Anyone know the relevant section of the spec that defines this? – Menton 10/10, 2015 at 18:52

@nmr: Did you mean the section that shows that placement new does do it, or the section(s) that show that the constructor can't be re-called in other ways explicitly in any other way. – Ending 10/10, 2015 at 18:54

the latter -- that constructors can't be called directly. – Menton 11/10, 2015 at 17:2

@JaveneCPPMcGowan: Libraries use placement new. Only the compiler itself can call the constructor without placement new. – Ending 15/6, 2019 at 11:34

@Ben Voigt I made the comment because I got the understanding that I needed to include new to use placement new. I want to verify, you dont need to include new to use that syntax. However, it is sad we must use a syntax I never heard about, instead of obj.std::string() for example. I dont see why ctors dont have a name, and why c++ have to be so complicated and full of syntax. – Aurar 16/6, 2019 at 14:32

@JaveneCPPMcGowan: If constructors had a name, you could take their address and later call them through a function pointer.

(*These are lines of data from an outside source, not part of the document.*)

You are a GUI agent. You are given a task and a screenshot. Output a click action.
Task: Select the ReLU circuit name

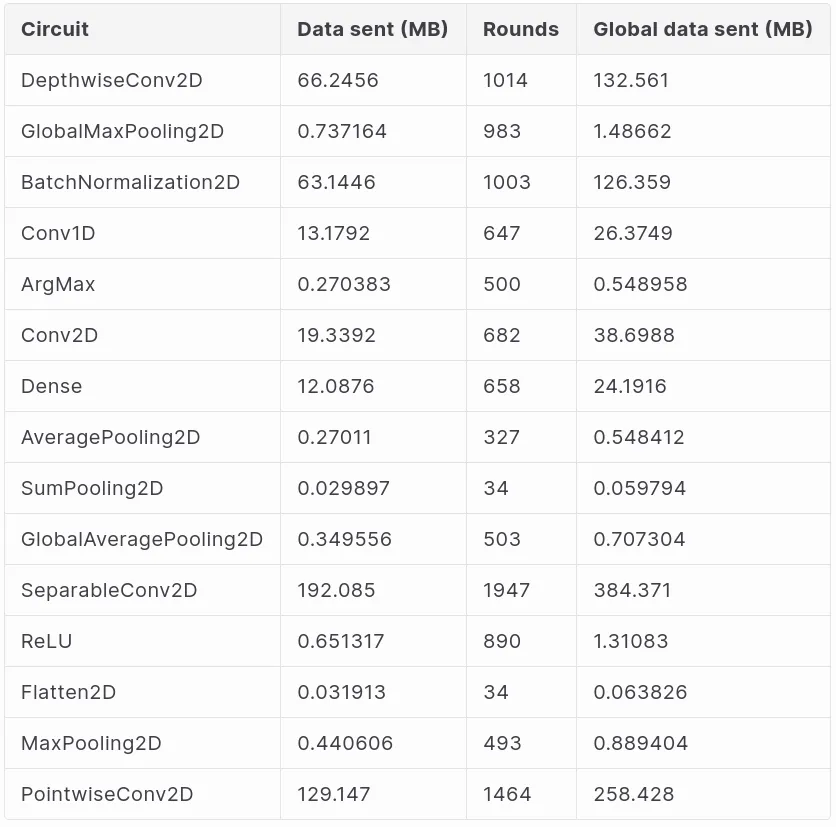(46, 641)
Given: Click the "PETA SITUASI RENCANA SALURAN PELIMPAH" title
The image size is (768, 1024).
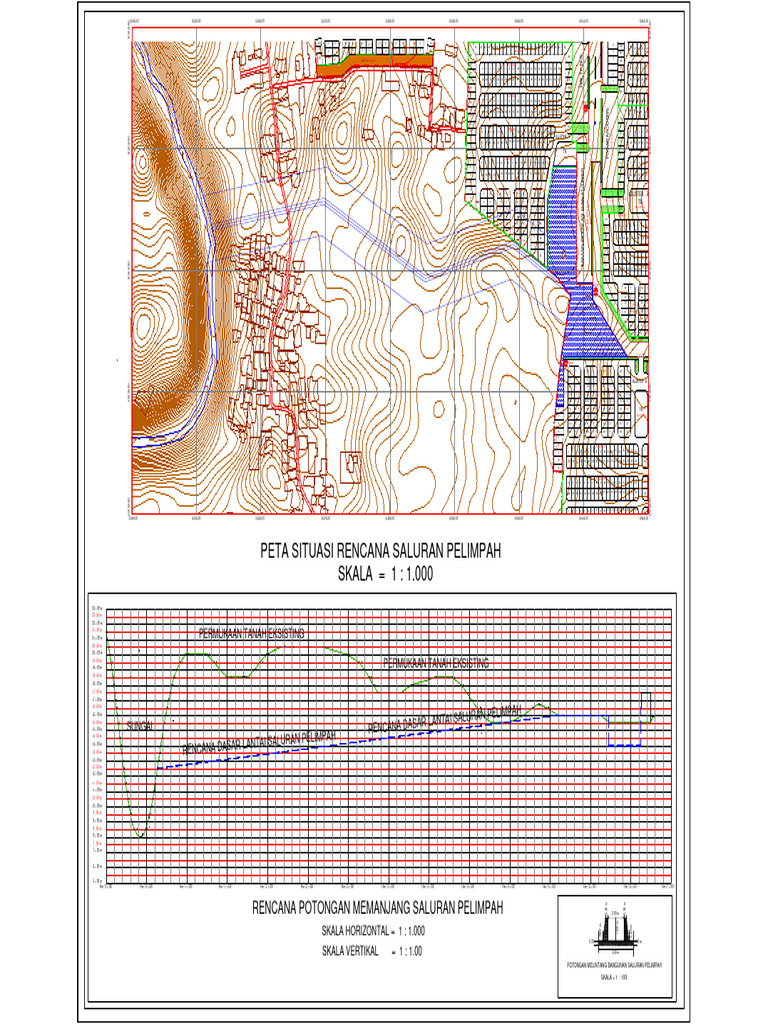Looking at the screenshot, I should tap(380, 551).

On any line obj.*pmf() you couldn't tell if it were a constructor call (killing the old object by reusing it) or not. By making constructor invocation a unique syntax it separates it from ordinary function call. There are many many rules that give constructors different semantic behavior from other function calls, so different syntax strengthens the semantics instead of confusing them. – Ending 16/6, 2019 at 19:37

@Ben Voigt I think you have to do better than that. trying to call a member/name of an object via (.)operator/ (->) operator/ (.*) operator/ (->*) operator is a static compile time operation. Meaning you know exactly the type of the object before compilation, and you cannot use names from an object that is not a member of the object. In short, it is clear that you are calling a constructor. – Aurar 16/6, 2019 at 21:25

@JaveneCPPMcGowan: You would know it is a member; you would not know it is a constructor. – Ending 16/6, 2019 at 21:29

@JaveneCPPMcGowan: Because once you create a function pointer, you no longer know the name of what it points to... – Ending 17/6, 2019 at 0:5

@Ben Voigt I am sure you meant object pointer. As I said, the information is right there. std::string *s; s->vector() is clearly wrong. If you talking about dynamic type, I only care about static type here. Programmer would be responsible to handle runtime type and cast appropriately. – Aurar 17/6, 2019 at 8:22

@JaveneCPPMcGowan: You are wrong, I meant function pointer. That is why you are not understanding my example of obj.*pmf() which uses a pointer-to-member-function. You are thinking about indirection to the object, and I am thinking about indirection to the function. If a constructor could be invoked indirectly interchangeably with any other member function, reasoning about object lifetime in the presence of member function pointers would be a lot harder than it is now. – Ending 17/6, 2019 at 14:13

I dont think ctor is really concerned with lifetime of object. It is a function designed to set data members in a valid state and create any necessary resources. For example, new calls ALLOCATES memory but also calls the ctor for us. But if we dont call delete, the lifetime of the object is indefinite. point: ctor has nothing to do with the lifetime of an object. – Aurar 18/6, 2019 at 1:6

@JaveneCPPMcGowan: Here, object lifetime rules. Notice the many mentions of "construction": eel.is/c++draft/basic.life – Ending 18/6, 2019 at 5:22

Quoted from your link when lifetime of object ends: if T is a non-class type, the object is destroyed, or (1.4) if T is a class type, the destructor call starts, or (1.5) the storage which the object occupies is released, or is reused by an object that is not nested within o ([intro.object]). – Aurar 18/6, 2019 at 23:35

@JaveneCPPMcGowan: Yes, constructing a new object hits that "reused by an object that is not nested within...." case. Calling a constructor (other than a delegating constructor, in which case only one of the constructor calls counts) constructs a new object. The lifetime of the one that previously occupied the same storage immediately ends. – Ending 19/6, 2019 at 0:42

@Ben Voigt I was unable to compile your paragraph. Syntax not parsable. – Aurar 19/6, 2019 at 1:59

Yes, when you've got your own allocated buffer you use placement new. Brian Bondy has a good response here in a related question:

What uses are there for "placement new"?

Nonmetallic answered 22/3, 2010 at 17:47 Comment(0)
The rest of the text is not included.